You're an evil temptress - I already have two!


----------



## wavesprite (Apr 27, 2009)

I'm confused.  Well not confused, but I have a question.  We are planning on getting our son a Kindle Fire for his 11th birthday in May.  Would there be ANY reason to not get a refurbished one?  Will the boxing and everything look the same?


----------



## Betsy the Quilter (Oct 27, 2008)

Same box, same warranty. Go for it!


Ann in Arlington said:


> http://www.amazon.com/gp/goldbox/ref=cs_top_nav_gb27
> 
> Refurbished Kindle Fire for $139.





> Save $30 on a Certified Refurbished Kindle Fire. Each Certified Refurbished Kindle Fire is a pre-owned Kindle Fire that has been refurbished, tested, and is certified to look and work like new. They come with the same one-year limited warranty as a brand-new Kindle Fire. Kindle Fire: great for web, movies, apps, games, and more. This offer is valid today only, March 29, 2012, when sold by Warehouse Deals. Offer good while supplies last. Limit 5 per customer.


Betsy


----------



## wavesprite (Apr 27, 2009)

Thanks Betsy!!! I ordered one!!


----------



## IowaGuy (Jan 31, 2012)

Kindle fire + Case + anti glare screen guards + faster shipping = 170$....I feel like I just won the lottery!


----------



## cc1013 (Jul 31, 2009)

Great deal!  I don't need one (own both and iPad and KTouch) but my mom has been debating on getting an iPad.  She doesn't do much outside of web browsing, Facebook and email, so I felt the iPad was overkill for her given the cost.  Plus, she has days where she has to spend the night at my grandmother's because she is ill and her caregiver has every other weekend off.  The Fire would be PERFECT for those times and the house is equipped with wifi!  Plus, mom is on my Prime account, so even better.  Bought the Fire, case and stylus for $194.  It will be delivered to me on Saturday.  I will set it up and give it to my mom on Sunday.  Woohoo!  So excited!


----------



## CS (Nov 3, 2008)

Scheherazade, check your PM. I sent you something that might be of some help to you.


----------



## Scheherazade (Apr 11, 2009)

wavesprite said:


> I'm confused.

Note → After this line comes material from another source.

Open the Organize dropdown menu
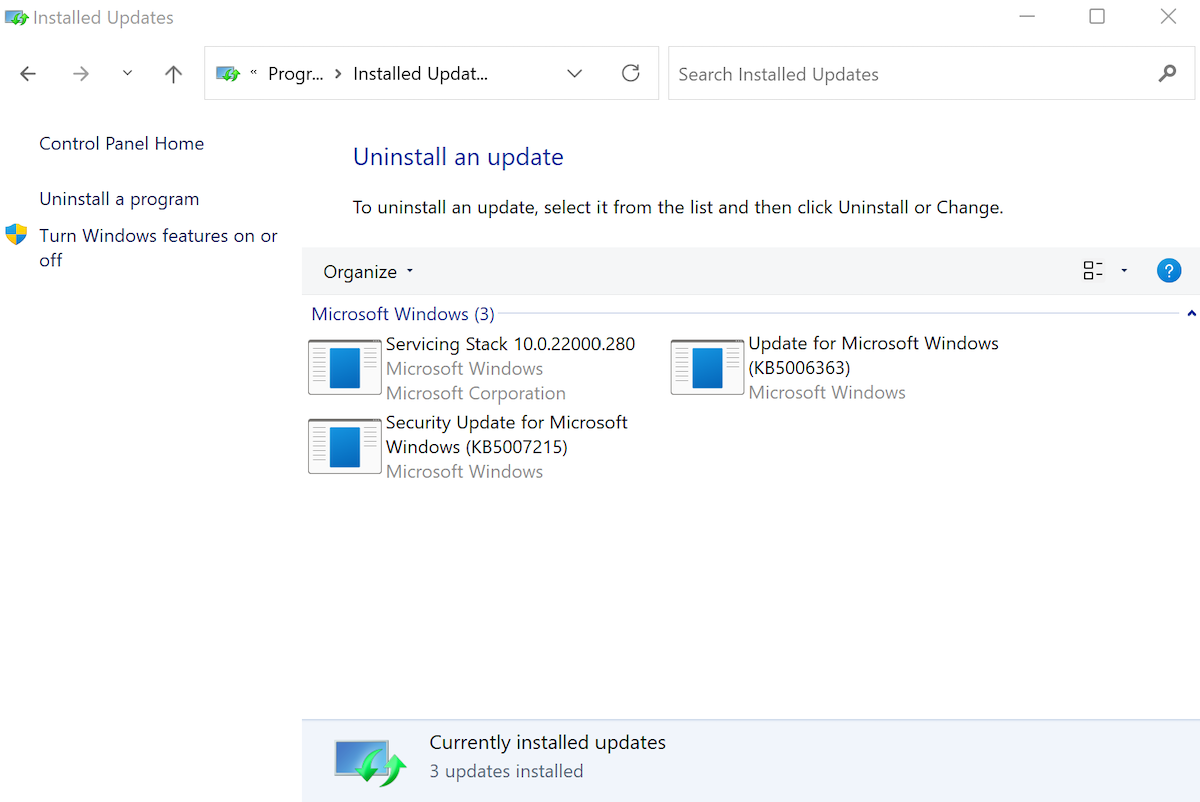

Well not confused, but I have a question. We are planning on getting our son a Kindle Fire for his 11th birthday in May. Would there be ANY reason to not get a refurbished one? Will the boxing and everything look the same?


I agree with Betsy. I see no reason not to go with the refurb, especially at this price.


----------



## Zero (Jan 27, 2011)

I was between getting a Kindle Fire or a Nook Tablet...I really like having the MicroSD card for the Nook...but at this price, how could I resist!  I am soo weak...In the house, now I have 2 kindles, 2 nook b&w, 2 iPad and now a Kindle Fire...oh boy.  And as you can see from the pattern...Maybe I should buy a second one at this price!


----------



## wavesprite (Apr 27, 2009)

Thanks,  now I just talked my mom into one, too.  So ordering another one.   She is going on a 2 week cruise and I'm hoping that movie rentals can be downloaded to it for her?  She won't have wifi on the cruise itself.....


----------



## Someone Nameless (Jul 12, 2009)

I sold my Fire for $175 last week because I didn't use my iPad and Fire both.  For this price, I'm considering getting another one but I canNOT decide!!!


----------



## annelb (Nov 8, 2008)

I couldn't resist. I just got the refurbished deal. I was waiting for the next generation but at $139, I gave in. I was also considering a new iPad but again, the price got me. 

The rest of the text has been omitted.